An AI and computer vision company aims to build a new mobile document digitization experience for the blind. They want to develop a fully automatic and fast app that perfroms high quality document scanning in bulk. To that end, the company wants to develop a solution to identify if book images contain flipped pages or not. The goal is to build a machine learning model that can label images as 'flip' and 'notflip'.

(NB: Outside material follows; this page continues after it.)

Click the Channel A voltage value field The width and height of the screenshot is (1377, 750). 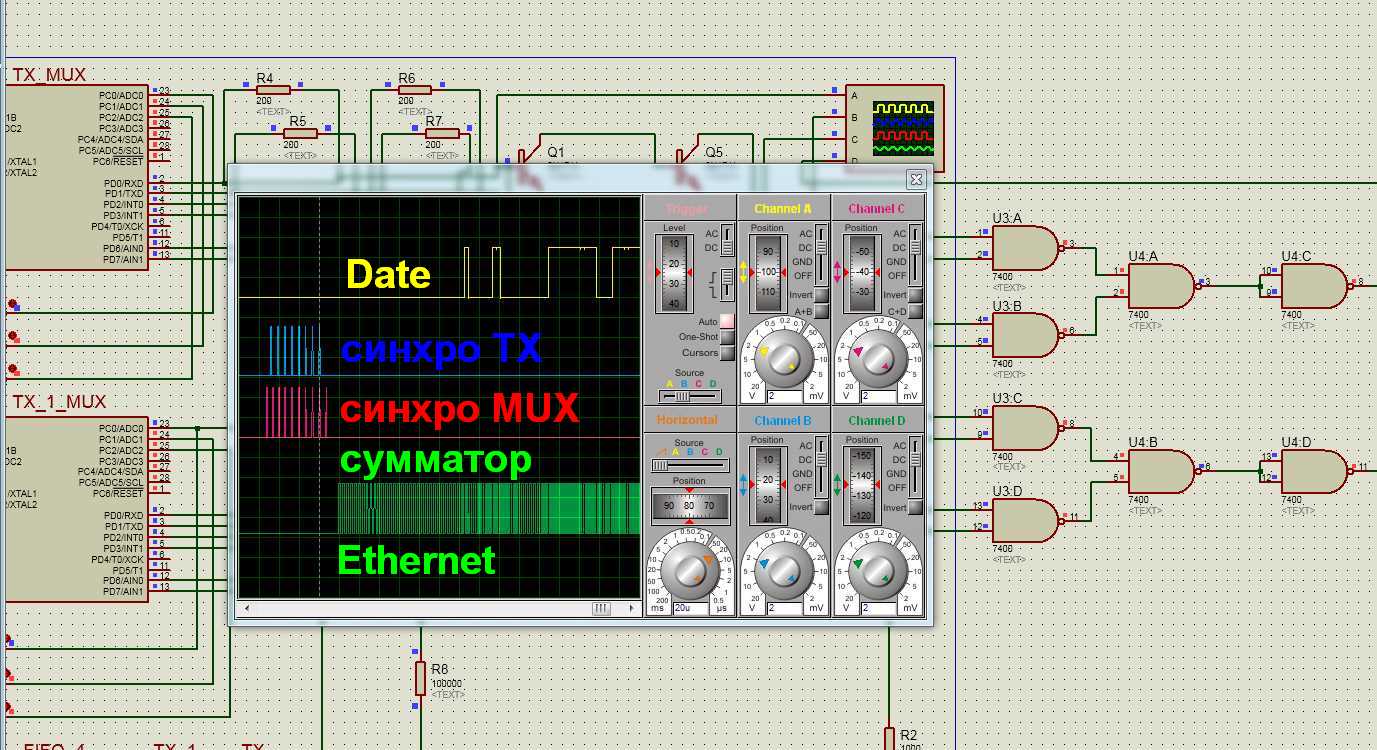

The data belongs to an organization that develops AI and computer vision solutions. The organization has collected page flipping videos from smartphones and the extracted frames are saved sequentially and labelled 'flip' and 'not flip'. The dataset contains
| Dataset Type | Total Records | Flip Count | Notfilp Count |
|---|---|---|---|
| Train Dataset | 2392 | 1162 | 1230 |
| Test Dataset | 597 | 290 | 307 |
Here is a quick look at some of the images from the dataset:
Predict if the page is being flipped using a single image. Next goal is to predict if a given sequence of images contains an action of flipping.
Evaluate model performance based on F1 score and accuracy.
As the images have been nicely structured and presented, we simply constructed a data pipeline to import the images from the folders. We applied image augmentation technique to avoid overfitting and improve the model's performance. The data is loaded into the tensorflow's dataset class with a batch size of 32 images. We tried out two models for this project. One being a CNN model built from scratch and the other is a pretrained EfficientNet model.
The Sequential model consists of three convolution blocks (tf.keras.layers.Conv2D) with a max pooling layer (tf.keras.layers.MaxPooling2D) in each of them. There's a fully-connected layer (tf.keras.layers.Dense) with 64 units in the end, that is activated by a ReLU activation function ('relu'). Optimizer: Adam Epochs: 20 The number of epochs is set to 20, but the training stabilizes at around 10th epoch
| Metrics | Score |
|---|---|
| Training Accuracy | 99.58% |
| Test Accuracy | 98.9% |
| F1 Score | 0.99 |
Adapted from: https://www.tensorflow.org/api_docs/python/tf/keras/applications/inception_v3/InceptionV3
Here, we will use the representations learned by a previous network to extract meaningful features from new samples. This will be done by adding a new classifier, which will be trained from scratch, on top of the pretrained model so that we can repurpose the feature maps learned previously for the dataset.
We don't re-train the entire model in this step. The base convolutional network already contains features that are generically useful for classifying pictures. However, the final, classification part of the pretrained model is specific to the original classification task, and subsequently specific to the set of classes on which the model was trained.
We instantiated a InceptionV3 model pre-loaded with weights and freezing the convolutional base layers. In the next step, we added Dense layers to convert these features into a single prediction per image.
| Metrics | Score |
|---|---|
| Training Accuracy | 100% |
| Test Accuracy | 98.85% |
| F1 Score | 0.99 |
This repository contains a small web application developed using Flask, Python, and TensorFlow. The web app allows users to interact with a machine learning model that predicts whether a page is being flipped or not.
- Clone this repository:
git clone https://github.com/sudarshanng7/Mon_reader.git - Navigate to the project directory:
cd WebApp - Install the required packages:
pip install -r requirements.txt - Run the Flask app:
python app.py - Open your web browser and visit
http://localhost:5000 - Additionally, a Dockerfile has been added to create a containerized version of the webapp. Build the image using
docker build -f Dockerfile -t imagename - Deploy the application using
docker run -p 5000:5000 imagename - Open your web browser and visit
http://localhost:5000
- Python
- Flask
- TensorFlow
For a detailed view of the repository structure, please refer to the Repository Structure document.
Both Baseline CNN model and InceptionV3 performed extremely well in predicting whether or not a page is being flipped. We are able to acheive accuracy scores closer to 99% in classifying Test images with both these models. Despite the high accuracy the models were able to achieve on the provided dataset, when tested with images from internet which does not resemble the characteristics of our data source, its performance decreases significantly as it tends to classify everything to be flipping. To resolve this issue, we plan on augmenting the training set with images from different sources in the future.